Detecting human coronary inflammation by imaging perivascular fat.
Antonopoulos AS., Sanna F., Sabharwal N., Thomas S., Oikonomou EK., Herdman L., Margaritis M., Shirodaria C., Kampoli A-M., Akoumianakis I., Petrou M., Sayeed R., Krasopoulos G., Psarros C., Ciccone P., Brophy CM., Digby J., Kelion A., Uberoi R., Anthony S., Alexopoulos N., Tousoulis D., Achenbach S., Neubauer S., Channon KM., Antoniades C.

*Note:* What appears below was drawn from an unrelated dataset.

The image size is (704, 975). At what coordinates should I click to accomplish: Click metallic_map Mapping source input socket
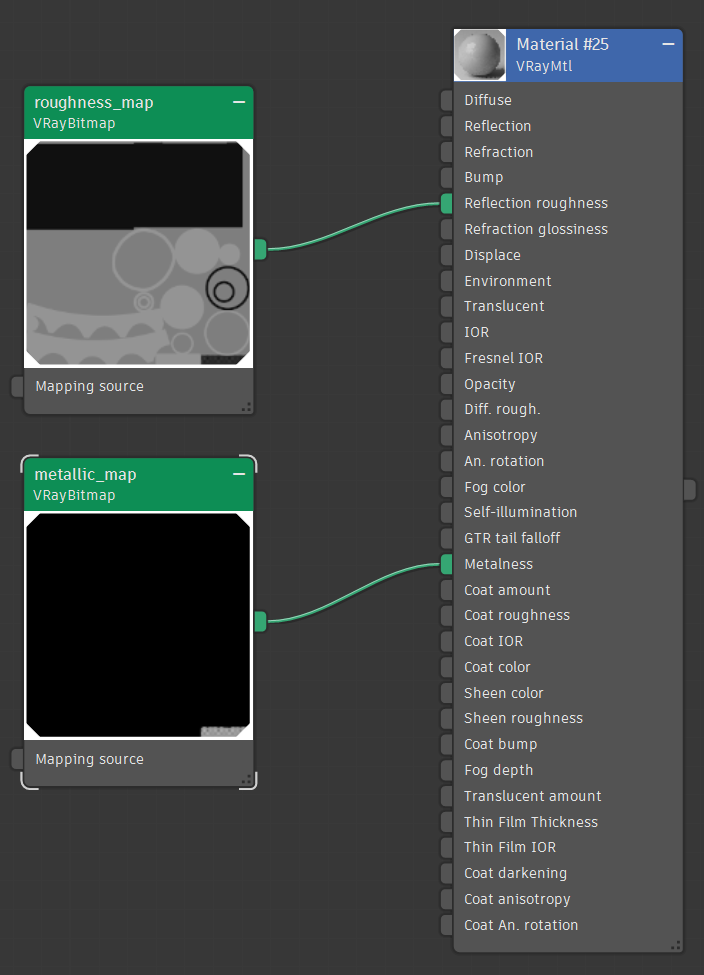17,759
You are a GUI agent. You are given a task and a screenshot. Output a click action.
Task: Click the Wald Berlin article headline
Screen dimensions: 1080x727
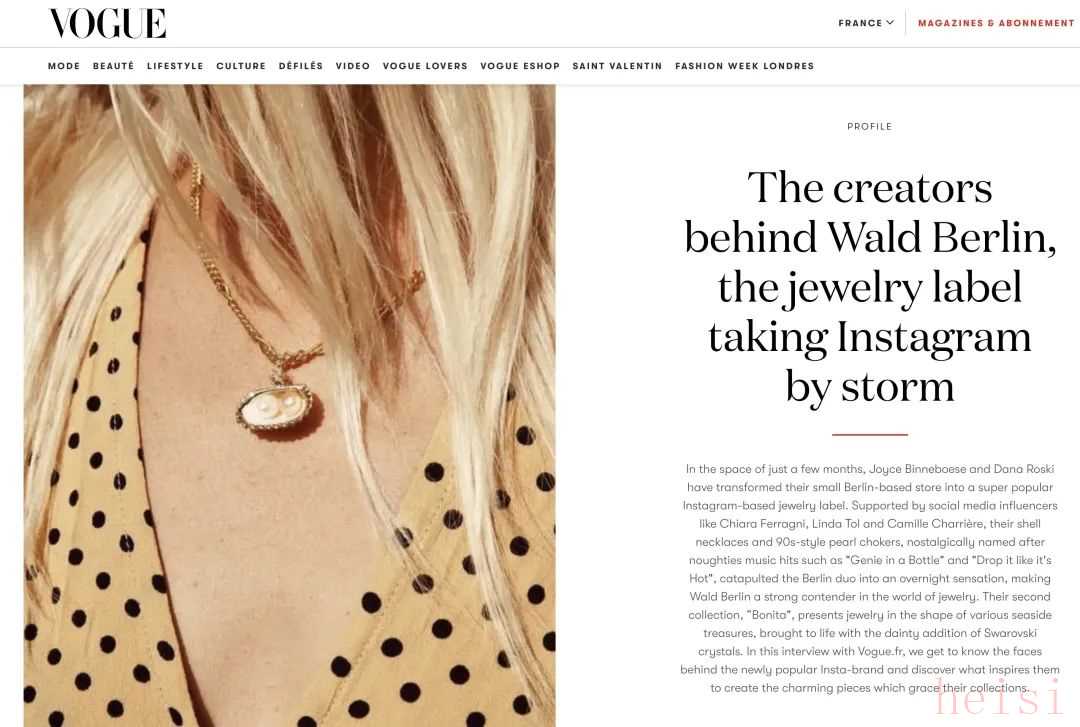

Early detection of vascular inflammation would allow deployment of targeted strategies for the prevention or treatment of multiple disease states. Because vascular inflammation is not detectable with commonly used imaging modalities, we hypothesized that phenotypic changes in perivascular adipose tissue (PVAT) induced by vascular inflammation could be quantified using a new computerized tomography (CT) angiography methodology. We show that inflamed human vessels release cytokines that prevent lipid accumulation in PVAT-derived preadipocytes in vitro, ex vivo, and in vivo. We developed a three-dimensional PVAT analysis method and studied CT images of human adipose tissue explants from 453 patients undergoing cardiac surgery, relating the ex vivo images with in vivo CT scan information on the biology of the explants. We developed an imaging metric, the CT fat attenuation index (FAI), that describes adipocyte lipid content and size. The FAI has excellent sensitivity and specificity for detecting tissue inflammation as assessed by tissue uptake of 18F-fluorodeoxyglucose in positron emission tomography. In a validation cohort of 273 subjects, the FAI gradient around human coronary arteries identified early subclinical coronary artery disease in vivo, as well as detected dynamic changes of PVAT in response to variations of vascular inflammation, and inflamed, vulnerable atherosclerotic plaques during acute coronary syndromes. Our study revealed that human vessels exert paracrine effects on the surrounding PVAT, affecting local intracellular lipid accumulation in preadipocytes, which can be monitored using a CT imaging approach. This methodology can be implemented in clinical practice to noninvasively detect plaque instability in the human coronary vasculature.